Scientists create first genetically modified human embryo
For the first time in history, a team of researchers have successfully edited the genes of a human embryo. The researchers from Sun Yat-sen University in Guangzhou reportedly used the CRISPR/Cas9 technique to knock a gene called HBB, which causes the fatal blood disorder β-thalassaemia, out of donor embryos. This marks the first time that the CRISPR technique has been employed on an embryonic human genome. The CRISPR/Cas9 method utilizes a complex enzyme (aka a set of "genetic scissors") to snip out and replace faulty gene segments with functional bits of DNA. The technique is well-studied in adult cells, but very little published research has been done using embryonics. And it's the latter application that has bioethicists up in arms.
On one hand, advocates for genetic modification argue that it could lead to medical techniques that eliminate devastating genetic disorders like Parkinson's, Down syndrome or Sickle-Cell Anemia before a person is even born. On the other hand, critics warn that tinkering with the blueprints of life to prenatally destroy disease could lead to unintended genetic consequences that are even worse than whatever disease we're trying to cure.

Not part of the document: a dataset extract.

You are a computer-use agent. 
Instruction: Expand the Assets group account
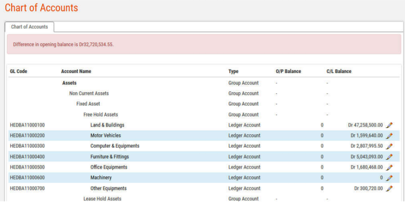[x=69, y=83]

Then there's also a whole other argument as to whether this technique crosses ethical boundaries. "We are humans, not transgenic rats," Edward Lanphier, president of Sangamo and chairman of the Alliance for Regenerative Medicine, recently wrote in a Nature op-ed. "We believe there is a fundamental ethical issue in crossing the boundary to modifying the human germ line."
Still, the potential for future misuse has rarely slowed the development of a new technology -- just look at the automobile, assault rifle or atom bomb. According to the Sun Yat-sen research team, they eventually called off the study, not because they created genetic monstrosities, but because the technique failed so often. Out of the 86 total embryos utilized in the study, 71 survived the initial CRISPR snips, only 28 successfully spliced in the new DNA and a small fraction of those splices actually generated a functional protein. "If you want to do it in normal embryos, you need to be close to 100 percent," lead researcher Junjiu Huang told Nature. "That's why we stopped. We still think it's too immature." The researchers published their findings in a recent issue of the journal Protein & Cell.